### SET EXERCISE
Rewrite the part of the Chehre review that begins at the words "Director Rumi Jaffery" and stops after "courtroom drama thriller.", swapping "mock trial" for "staged trial".

------ PAGE EXCERPT ------

Director: Rumi Jaffery
Cast: Amitabh Bachchan, Emraan Hashmi, Annu Kapoor, Raghubir Yadav, Rhea Chakraborty
“I am tired and bored of this game, just give the verdict already,” says Emraan Hashmi’s at the climax of the film. Unfortunately, the dialogue holds true for Chehre.
Director Rumi Jaffery takes his audience to the world of four friends (Amitabh Bachchan, Annu Kapoor, Raghubir Yadav, and Dhritiman Chatterjee) who are retired court officials comprising a public prosecutor, defense lawyer, judge, and an executioner who play a game which is like a mock trial with a mysterious visitor (Hashmi) who reaches the doorstep of their house due to some unforeseen circumstances. While Hashmi’s character is initially reluctant to participate, he later gives in and decides to play the game. It may sound like an interesting plot, but the film lacks both the smarts and the menace of being a good courtroom drama thriller.

------ GIVEN ENTRIES ------

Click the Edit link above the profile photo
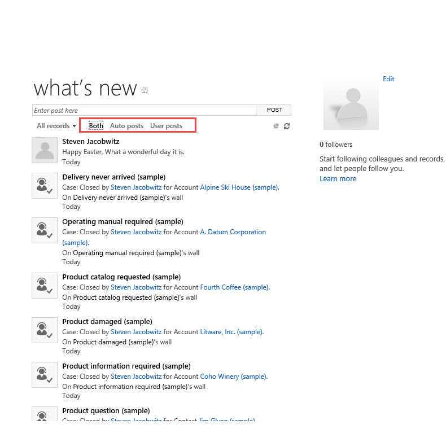The width and height of the screenshot is (446, 429). tap(388, 79)
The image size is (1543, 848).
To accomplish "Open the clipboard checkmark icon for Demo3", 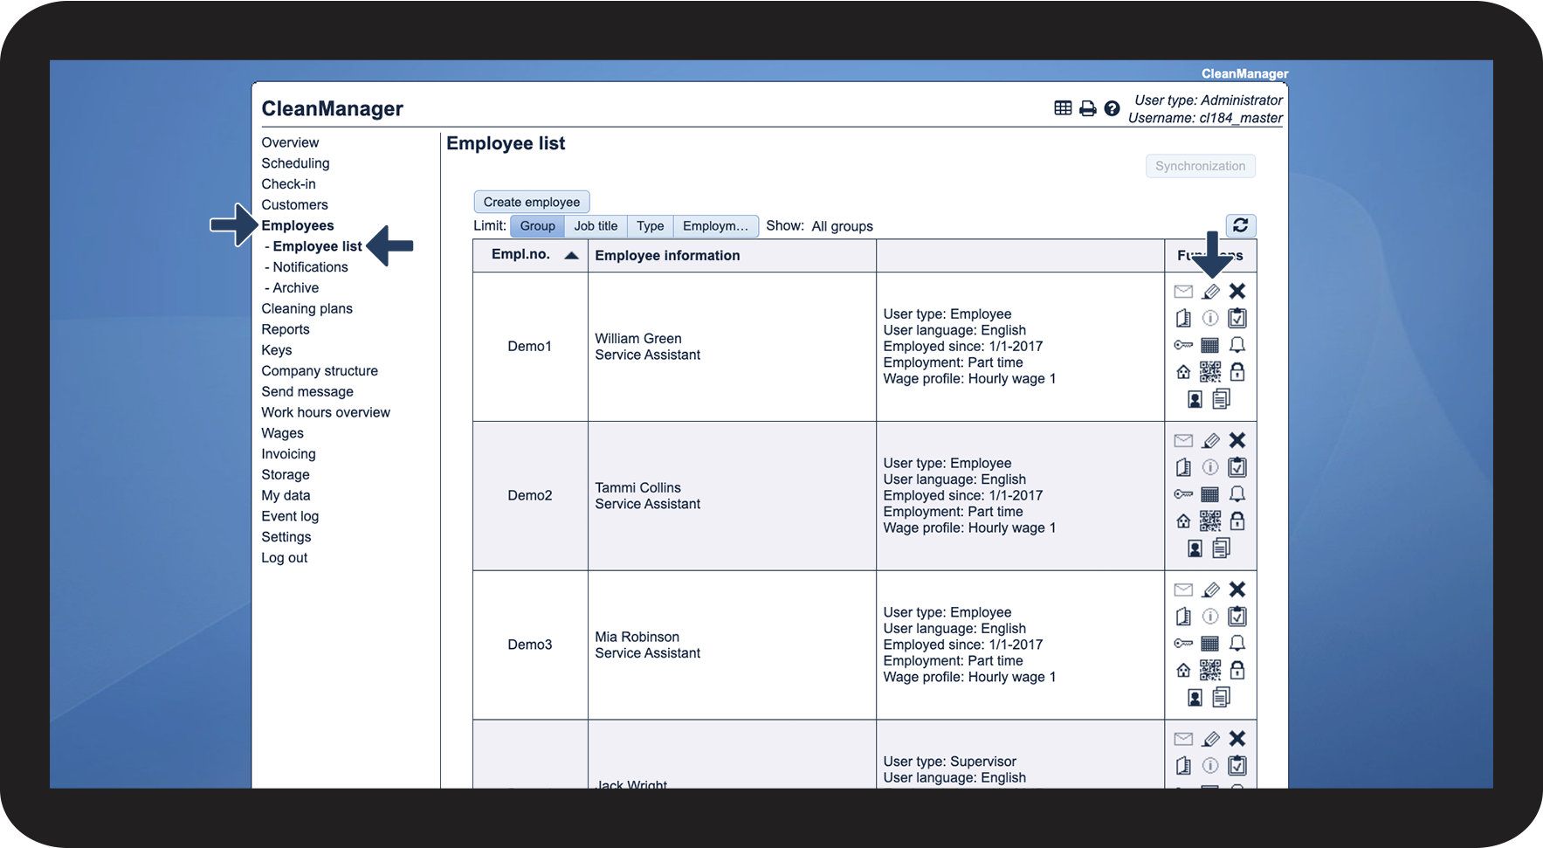I will click(1236, 617).
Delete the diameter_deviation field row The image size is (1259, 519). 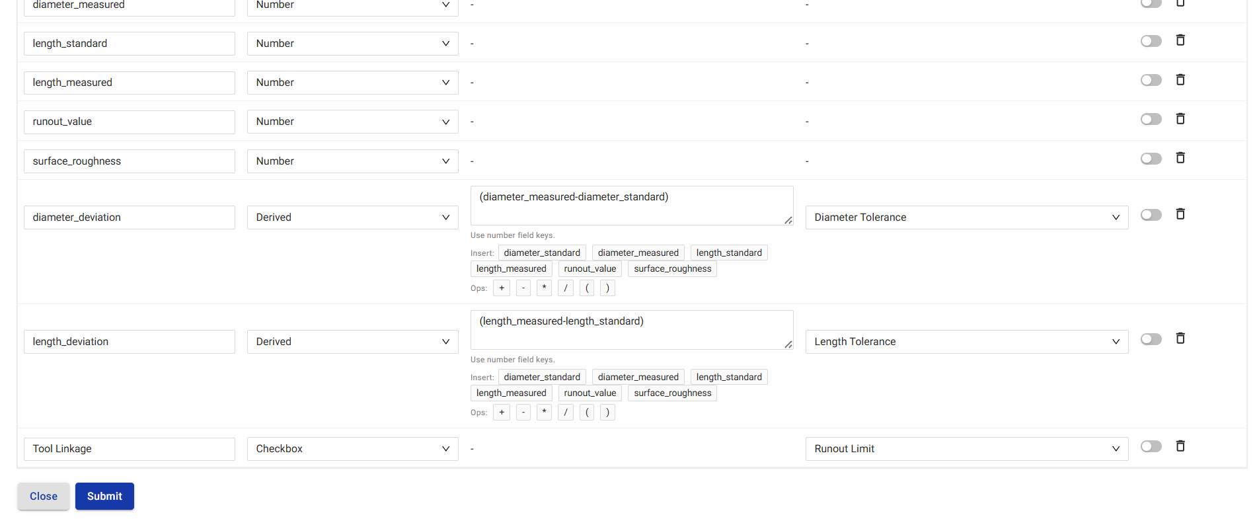click(x=1180, y=214)
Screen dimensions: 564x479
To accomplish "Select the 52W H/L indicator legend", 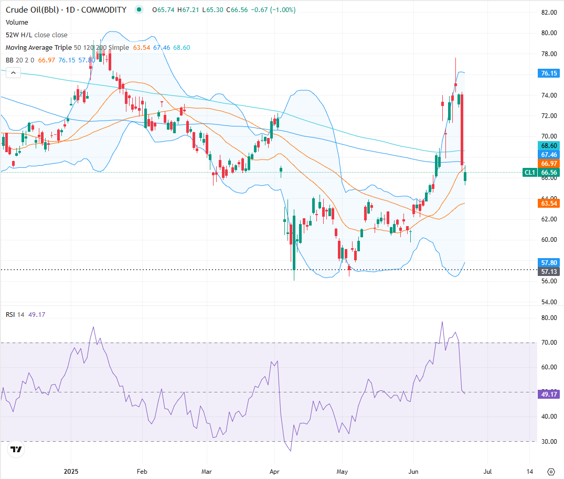I will coord(37,35).
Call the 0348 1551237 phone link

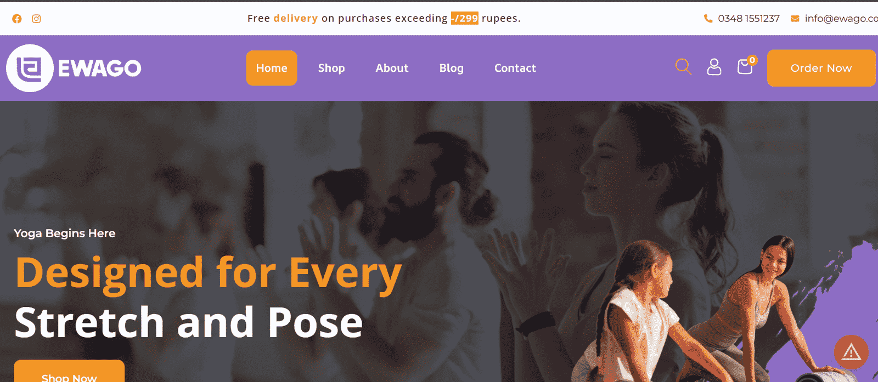click(x=748, y=19)
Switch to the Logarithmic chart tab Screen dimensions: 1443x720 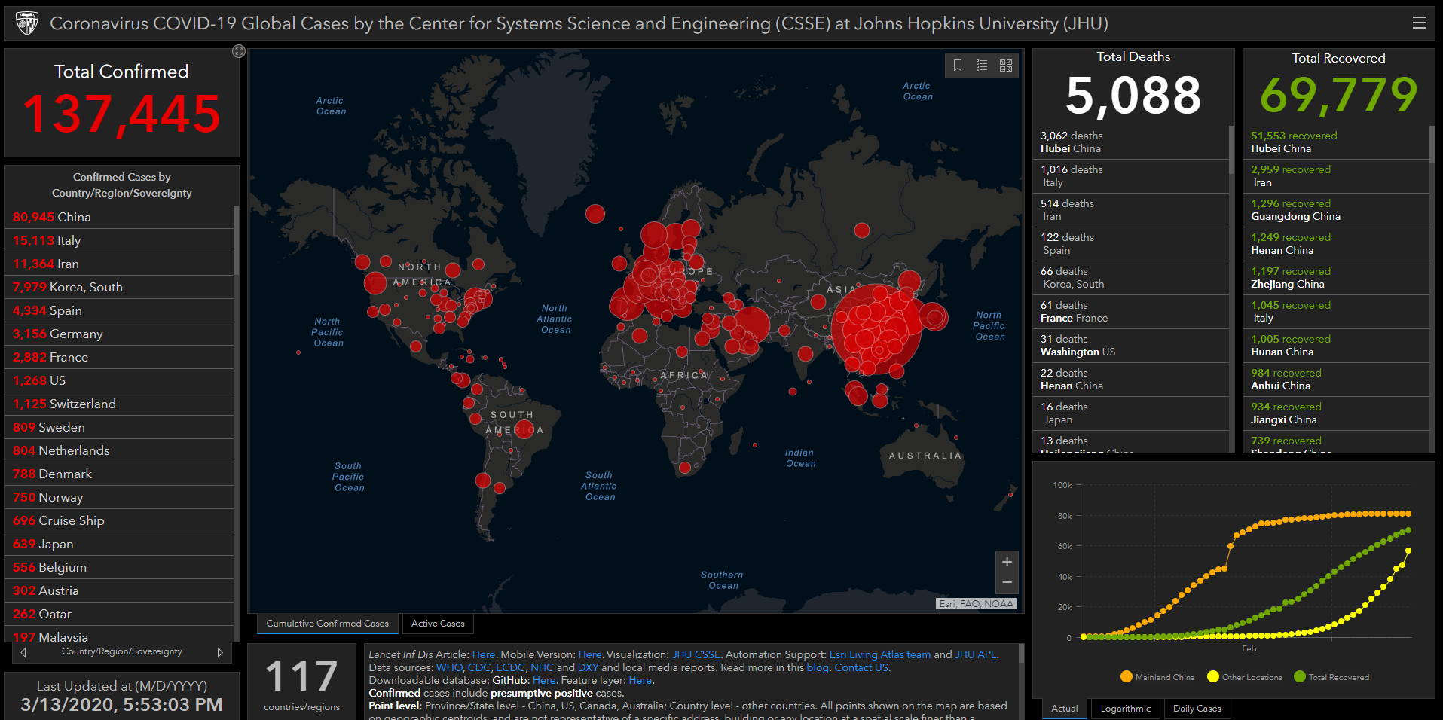coord(1125,709)
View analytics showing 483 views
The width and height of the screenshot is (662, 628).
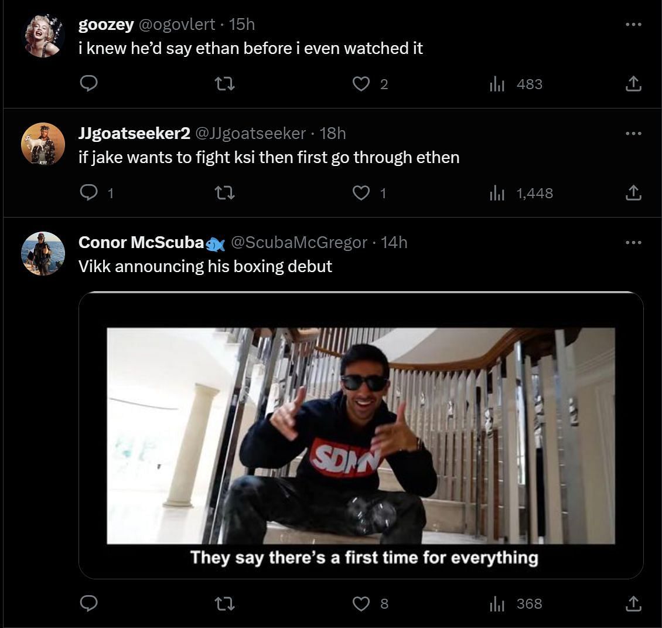pos(516,84)
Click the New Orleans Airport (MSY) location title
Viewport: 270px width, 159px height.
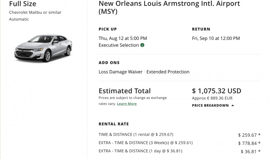(x=169, y=8)
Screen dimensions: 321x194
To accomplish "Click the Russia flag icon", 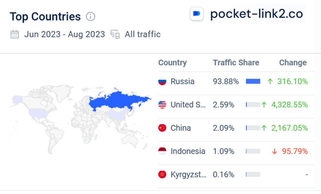I will click(162, 81).
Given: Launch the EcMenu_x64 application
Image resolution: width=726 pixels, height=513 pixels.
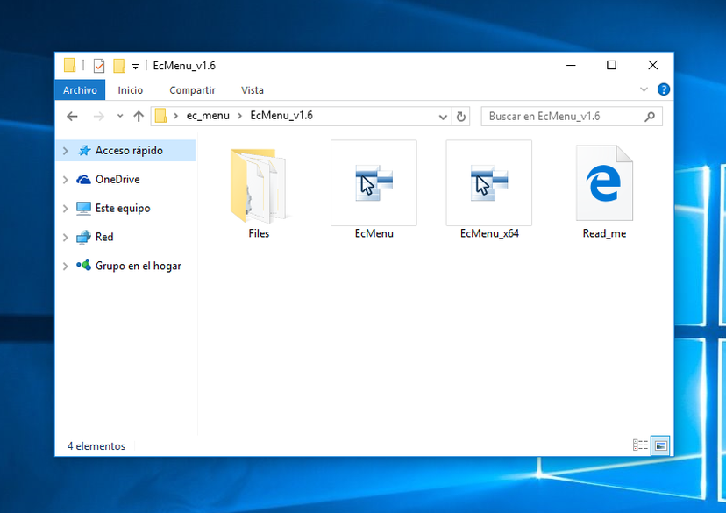Looking at the screenshot, I should click(x=488, y=183).
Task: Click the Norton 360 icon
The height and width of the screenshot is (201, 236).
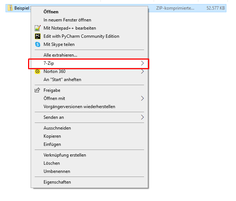Action: click(37, 71)
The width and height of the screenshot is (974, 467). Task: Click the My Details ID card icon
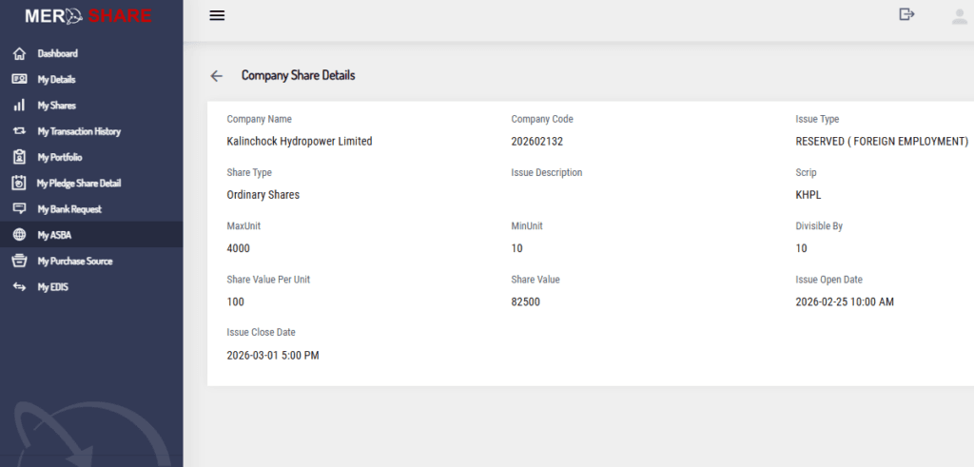click(19, 79)
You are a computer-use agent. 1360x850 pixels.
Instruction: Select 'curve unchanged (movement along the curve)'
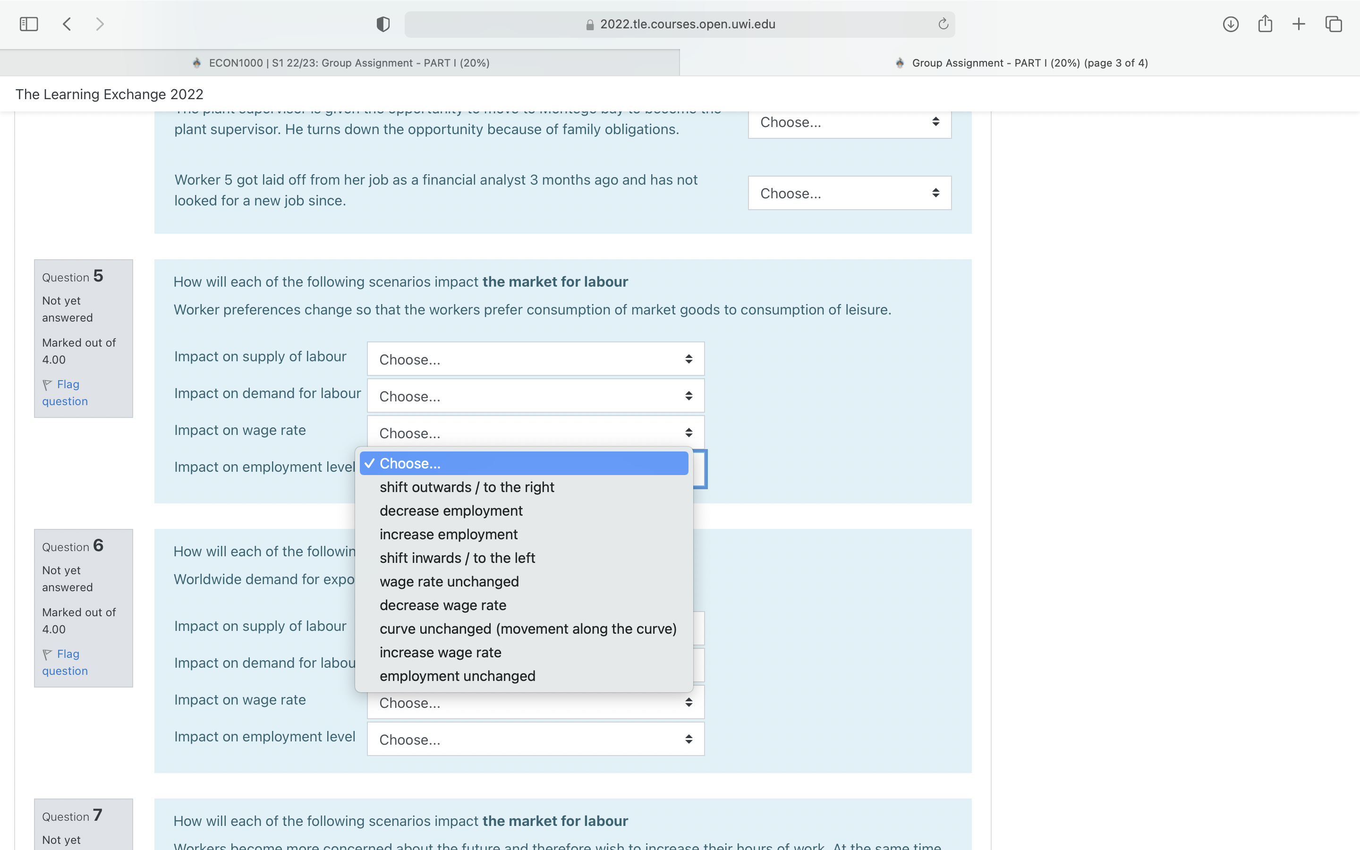tap(528, 629)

------

### THE COMPLETED TASK
Director Rumi Jaffery takes his audience to the world of four friends (Amitabh Bachchan, Annu Kapoor, Raghubir Yadav, and Dhritiman Chatterjee) who are retired court officials comprising a public prosecutor, defense lawyer, judge, and an executioner who play a game which is like a staged trial with a mysterious visitor (Hashmi) who reaches the doorstep of their house due to some unforeseen circumstances. While Hashmi’s character is initially reluctant to participate, he later gives in and decides to play the game. It may sound like an interesting plot, but the film lacks both the smarts and the menace of being a good courtroom drama thriller.